The issue was never whether to have the surgery. Rather, the issue was providing information about various decisions to be made along the way, for example, about the various types of prostheses and the facility where the surgery would or could be performed. I strictly provided only information to be used for EDM after the surgical candidate made the final plans in concert with his or her physicians, including the surgeon. The issue was never whether the treatment, surgical or otherwise, was appropriate, but rather about details along the way. The issue never was whether or not to take the next step, but, rather, maximizing the client’s input in the EDM along the way.
In these AMC engagements I was very explicit about the fact that I was not practicing medicine in providing Next Step assistance. I would explicitly declare that “I am not practicing medicine, but rather helping you make a series of executive decisions in the next step you (or your relative) are considering.” Moreover, I always asked the client if he or she understood the distinction I was making. The clients uniformly responded that they understood. They knew, as well, that they were clients (a type of customer). More pointedly, they were not patients when part of the Next Step transactions.
This same approach is legitimate and necessary for so many of the Next Steps to be made in the health care of NF1 persons.

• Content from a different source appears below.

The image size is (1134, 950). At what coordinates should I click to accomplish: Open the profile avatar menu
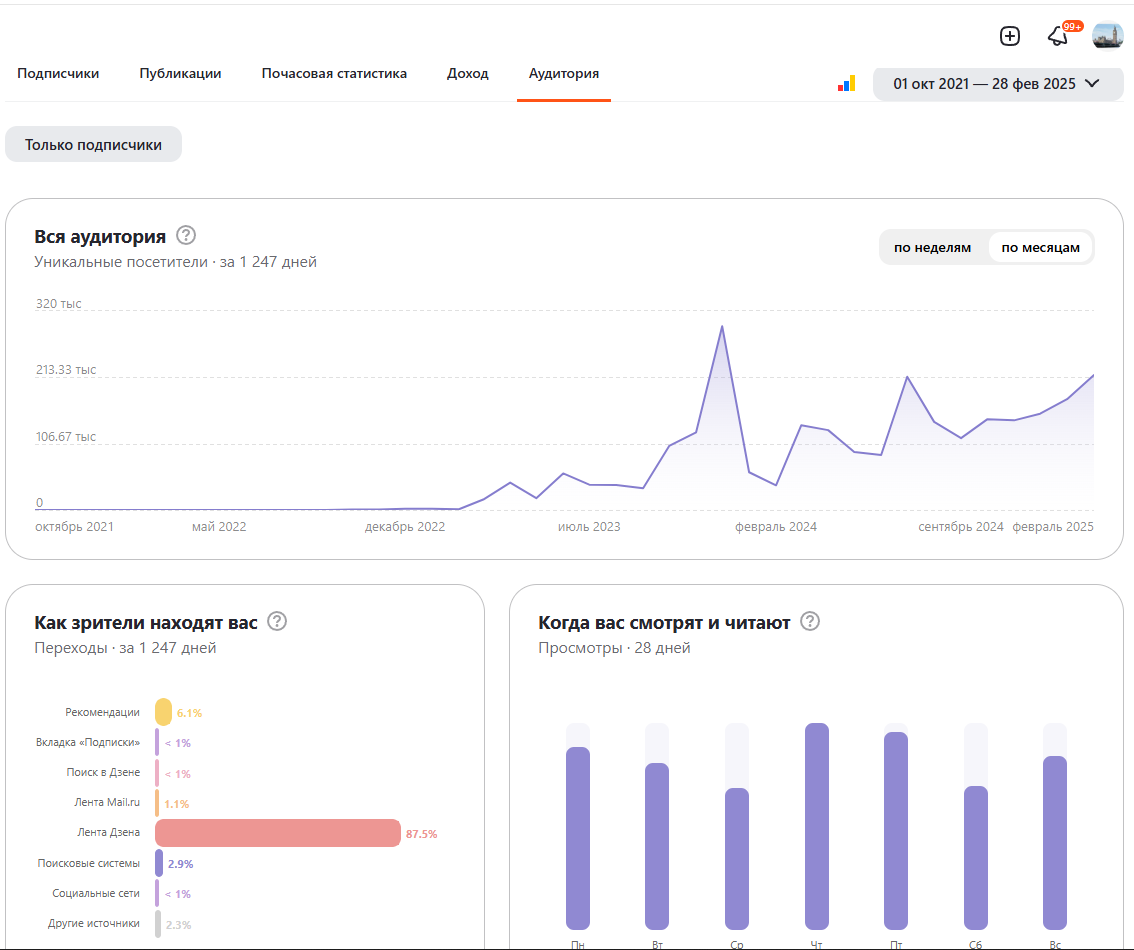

I am a storehouse of information relevant to NF1 EDM: my Curriculum Vitae is available elsewhere in NFormation.[LINK] It seems inappropriate that none of that information could be available to NF1 clients merely because I elected not to renew my licensure. (That is, the decision not to renew was mine alone. Specifically, it was not a sanction by the licensing agency.) NFormation, medical and scientific journal publications, participation in NF advocacy group meetings and visiting with an NF1 person or family privately are among the many ways I can and will share my NF1 information to facilitate NF1 Next Step EDM. The fact that I was one of the founders of the Texas NF Foundation (TNFF) in the early 1980s and that I am currently the Medical Director of NF California (NF CA) attest to my ability and enthusiasm for contributing to NF1 health care above and beyond MDM.
Can I opine in a clinical setting if I don’t have a medical license? Can I give advice in a clinical setting if I don’t have a medical license? Yes, I can, specifically as an EDM-Facilitator.
As an EDM-Facilitator, I will not propose or make a diagnosis. I will not propose or suggest a treatment. I will otherwise help the CLIENT navigate the health care delivery system by facilitating EDM, respecting a purported or established diagnosis. In the capacity of EDM-Facilitator, I will, for example, assist the client in itemizing facilities/institutions that provide the anticipated treatment. More generally, I will assist the client in itemizing various types of questions he or she might want to ask the physician(s) regarding various details about the proposed diagnosis and/or proposed treatment. For example, given a new/recent diagnosis of NF1, will “whole body MRI” be utilized? If the client is being managed by an NF1 specialist physician (“Recklinologist”), the EDM-Facilitator’s input may be superfluous. On the other hand, if the managing physician has little or no experience with NF1, the input may be useful to both the client and the physician. The management of NF1 is often complex and the client can and should be part of the associated EDM that is part of that complexity.
What I have just described is a major part of NFormation’s NF1 Next Step program, intended to help NF1 clients make truly informed executive decisions.
NF1 Next Step: Lighting the way to better health care choices.